Dénommé "SU" pour couvrir son identité, le témoin est une rescapée tutsie, originaire D'une des communes de Butare. Elle avait cherché refuge au bureau
préfectoral, espérant s’y trouver protégée. Blessée, Mme SU a déclaré avoir atteint le bureau préfectoral le 28 mai 1994, et y avoir trouvé D'autres Tutsis qui avaient fui les tueries dans leurs villages.
Le témoin a déclaré qu’elle comme les autres Tutsis n’ont pas eu accès au bureau préfectoral, « pas même à la véranda ».

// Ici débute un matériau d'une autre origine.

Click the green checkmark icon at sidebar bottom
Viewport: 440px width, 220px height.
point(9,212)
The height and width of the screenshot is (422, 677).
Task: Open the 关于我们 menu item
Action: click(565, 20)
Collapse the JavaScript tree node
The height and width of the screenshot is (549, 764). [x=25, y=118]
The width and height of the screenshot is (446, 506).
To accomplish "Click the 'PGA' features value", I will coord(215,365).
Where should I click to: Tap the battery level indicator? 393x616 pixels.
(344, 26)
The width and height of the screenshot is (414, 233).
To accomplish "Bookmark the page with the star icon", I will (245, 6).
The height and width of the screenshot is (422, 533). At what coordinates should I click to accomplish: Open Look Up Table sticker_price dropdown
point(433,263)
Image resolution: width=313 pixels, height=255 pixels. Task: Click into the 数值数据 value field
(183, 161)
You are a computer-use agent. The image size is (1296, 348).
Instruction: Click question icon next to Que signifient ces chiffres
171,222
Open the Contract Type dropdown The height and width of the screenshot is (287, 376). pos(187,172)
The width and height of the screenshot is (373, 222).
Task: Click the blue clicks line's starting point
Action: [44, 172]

"Il y avait de l'eau à la préfecture et des toilettes, mais nous en étions privés" a indiqué Mme SU, répondant aux questions de l'avocat camerounais de Sylvain Nsabimana, Me Charles Tchakounté Patié, le second avocat de la défense à la contre-interroger.

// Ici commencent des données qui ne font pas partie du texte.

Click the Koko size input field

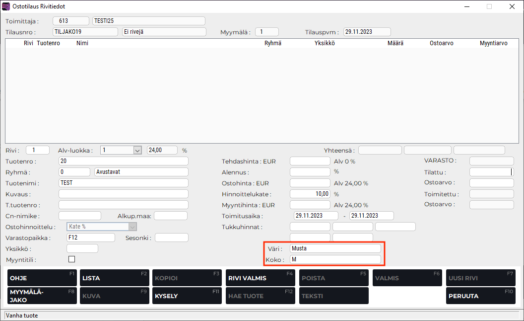pos(335,259)

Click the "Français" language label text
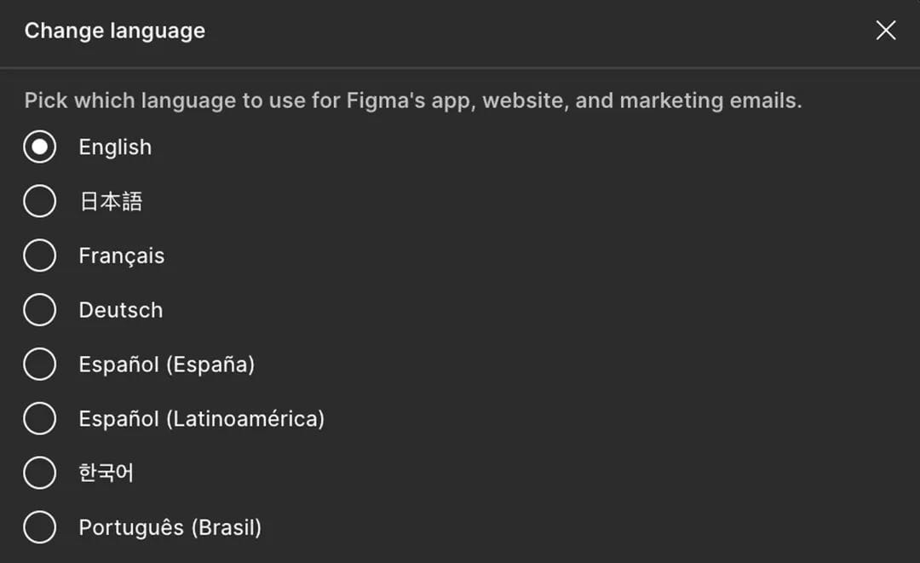(121, 256)
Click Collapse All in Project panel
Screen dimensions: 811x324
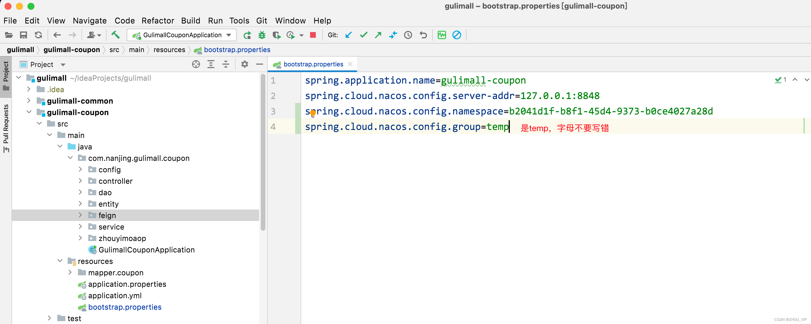(226, 64)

" Sylvain Nsabimana aurait dû faire appel à des bonnes volontés qui auraient dû offrir ne fut-ce que des tentes pour nous abriter" a dit le témoin qui s'exprimait dans sa langue maternelle, le kinyarwanda.
Mme SU, en revanche, n'a pas confirmé que Nsabimana leur aurait formellement interdit l’accès aux bâtiments de la préfecture. Elle a toutefois déclaré que l'ex-préfet ne pouvait ignorer les besoins de ces "réfugiés".
Pour le témoin, l'ex-préfet n'est pas venu en aide aux gens en détresse. Mme SU a affirmé que même les vivres distribuées par la Croix-Rouge rwandaise leur ont été confisqués par les Interahamwe (miliciens de l'ex-parti présidentiel MRND). l'ex-préfet Nsabimana n'a rien fait ni pour punir ces Interahamwe, ni pour tenter de remplacer les provisions prises de force, selon le témoin.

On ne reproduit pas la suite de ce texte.